Quantifying the costs of HAIs caused by CRE can aid hospital decision-makers in infection prevention and control decisions.

Tree diagrams were used to estimate the costs of different CRE HAI types from the health service perspective and were compared to the costs of carbapenem-susceptible HAIs. Two approaches were used to esimate costs-direct costs of consumables for infection prevention and treatment, and costs associated with lost bed days. The cost of a HAI was extrapolated to annual CRE HAI incidence in Singapore acute-care hospitals to estimate the annual cost to the hospitals.

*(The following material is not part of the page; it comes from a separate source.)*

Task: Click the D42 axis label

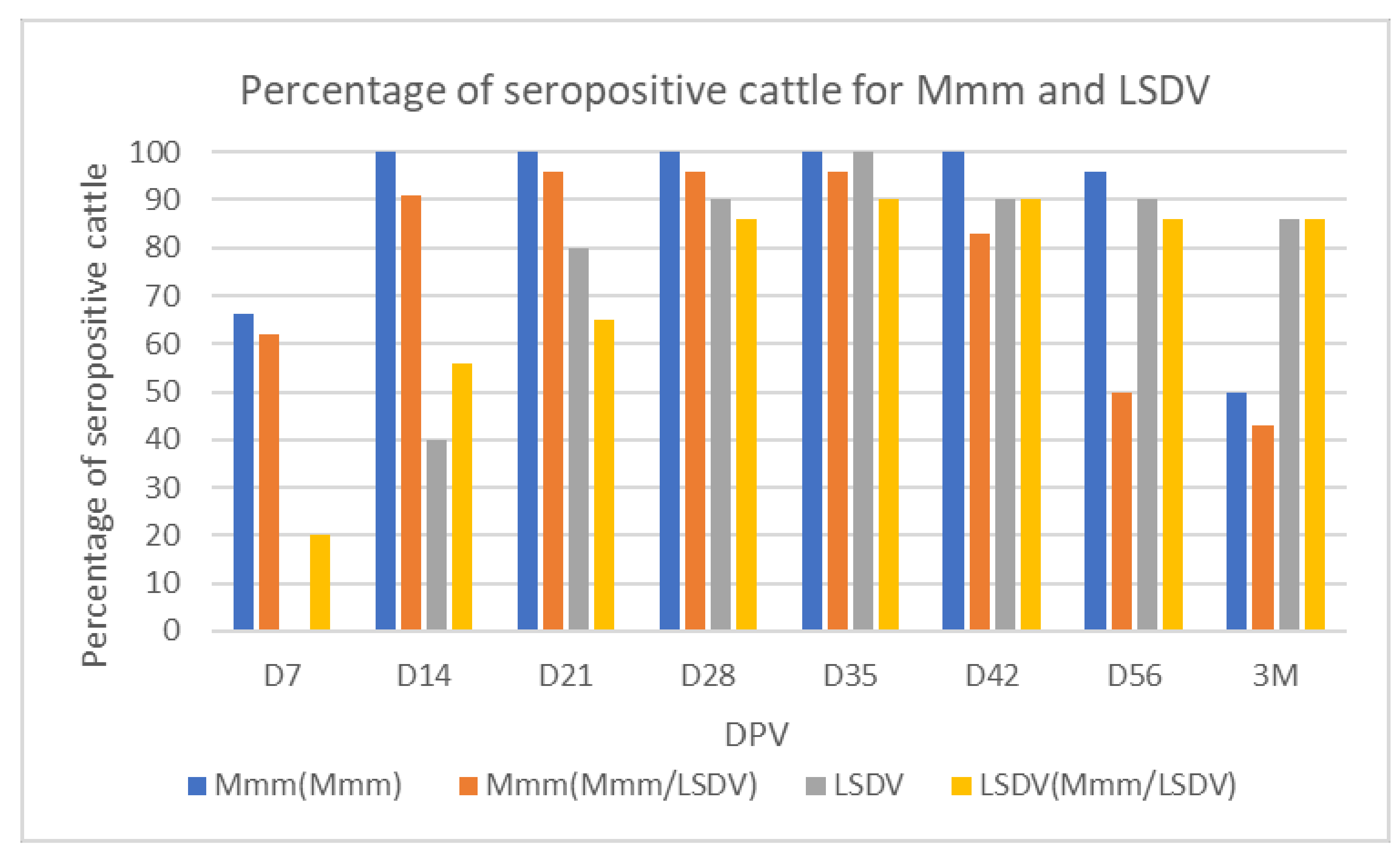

The study found that the cost of a CRE HAI based on direct cost and lost bed days are SGD9,913 (95% CI, SGD9,431-10,395) and SGD10,044 (95% CI, SGD9.789-10,300) respectively. CRE HAIs are markedly higher than the carbapenem-susceptible HAIs for all infection types. In both approaches, CRE pneumonia was the costliest infection. Based on a CFE HAI incidence of 233 per 100,000 inpatient admissions, CRE HAIs costed SGD12.16 mil (95% CI, SGD$11.84 mil-12.64 mil) annually based on direct costs, and SGD12.33 mil (95% CI, SGD12.01 mil-12.64 mil) annually based on lost bed days.

These findings may be useful in informing future economic evaluations of competing CRE HAI prevention and treatment programmes.